### TASK GOAL
Summarize the passage about the film Elephant Walk in three sentences.

### GIVEN PASSAGE
* * * * *

ANSWERS TO CORRESPONDENTS: Why did Elizabeth Taylor replace Vivien Leigh in the film Elephant Walk?

ANSWERS TO CORRESPONDENTS: Why did Elizabeth Taylor replace Vivien Leigh in the film Elephant Walk?


QUESTION: Why did Elizabeth Taylor replace Vivien Leigh in the film Elephant Walk?

Elizabeth Taylor replaced Vivien Leigh in the film Elephant Walk (1954) because Leigh dropped out midway through production, citing a nervous breakdown.

The big-budget Paramount film, based on a 1948 novel by Digby George Gerahty, using the pen name Robert Standish, was originally scheduled to star Vivien Leigh and her then husband, Laurence Olivier. 

Although it was not their usual prestige production, the story had obvious mass audience appeal. It bears some similarities to Daphne du Maurier’s Rebecca, which had been a big success in 1940 for Olivier, his co-star, Joan Fontaine, and director Alfred Hitchcock. 

The overbearing presence of a dead father replaced the dead wife and a house was destroyed by a herd of stampeding elephants rather than a fire.

* * * * *

### RECORD SET

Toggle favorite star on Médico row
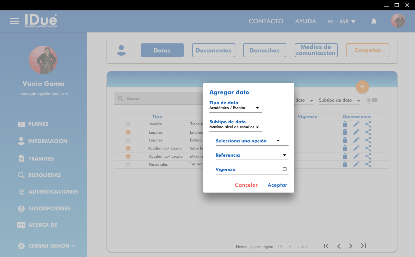This screenshot has height=257, width=415. point(128,124)
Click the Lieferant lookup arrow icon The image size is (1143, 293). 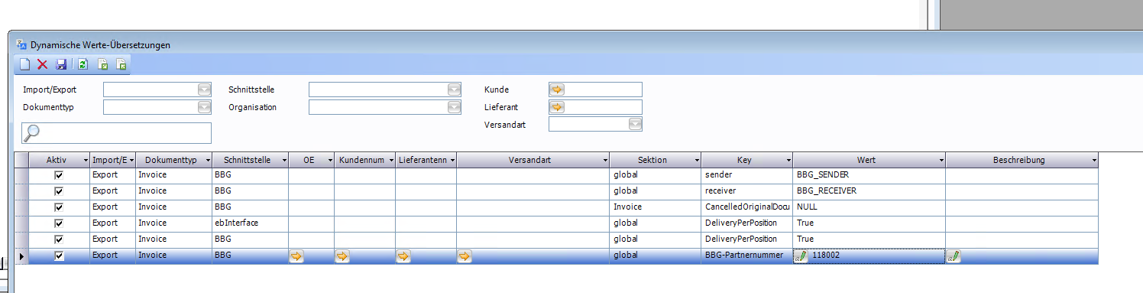tap(557, 107)
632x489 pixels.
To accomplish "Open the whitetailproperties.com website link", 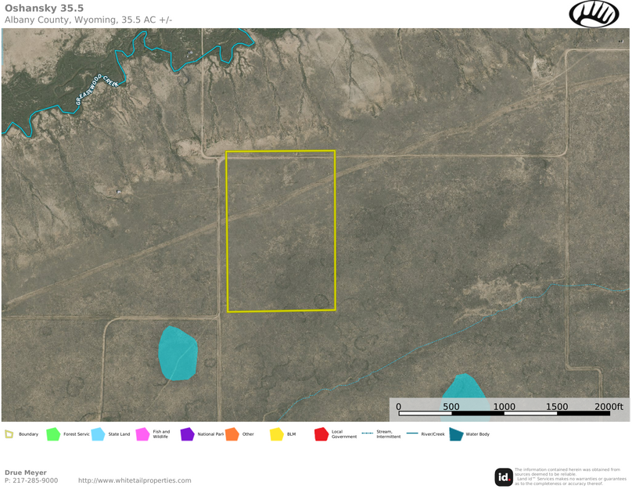I will pos(135,480).
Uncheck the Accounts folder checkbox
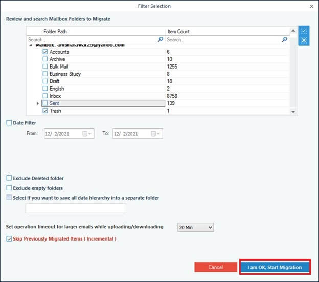This screenshot has width=319, height=282. click(x=45, y=52)
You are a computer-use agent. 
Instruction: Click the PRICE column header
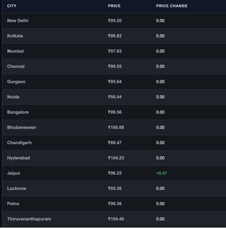click(x=114, y=6)
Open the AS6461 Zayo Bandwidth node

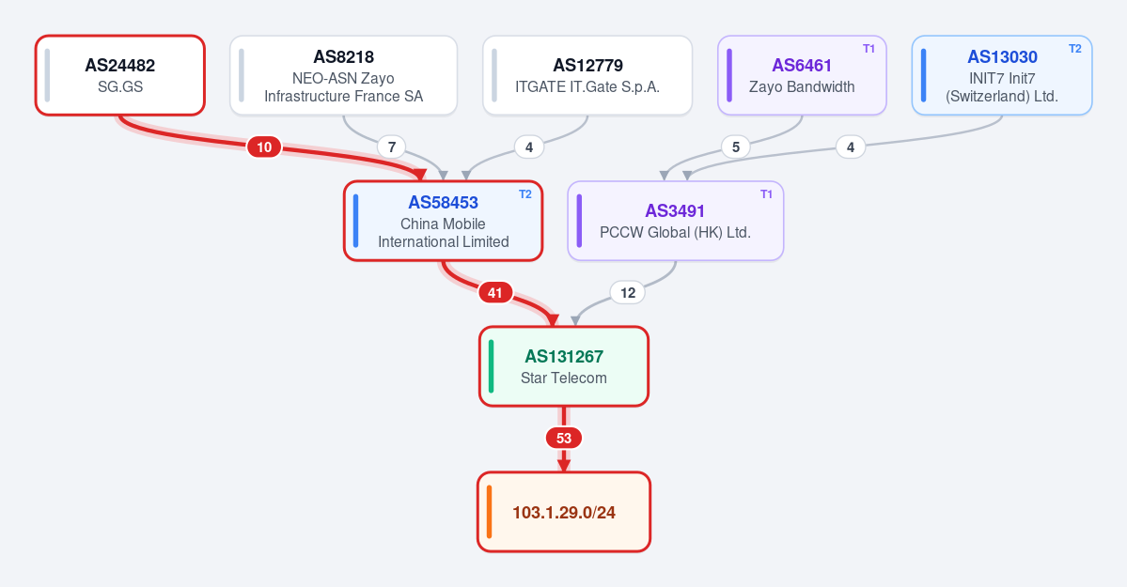point(802,75)
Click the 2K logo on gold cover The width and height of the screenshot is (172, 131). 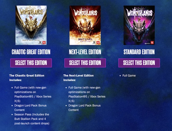coord(44,43)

* * * * *

### ANSWER TO THIS PROBLEM
Elizabeth Taylor replaced Vivien Leigh in Elephant Walk (1954) because Leigh dropped out midway through production, citing a nervous breakdown. The big-budget Paramount film, based on a 1948 novel by Digby George Gerahty under the pen name Robert Standish, was originally scheduled to star Leigh and her then husband, Laurence Olivier. The story had obvious mass audience appeal and bears similarities to Daphne du Maurier's Rebecca, with the overbearing presence of a dead father in place of a dead wife and a house destroyed by stampeding elephants rather than a fire.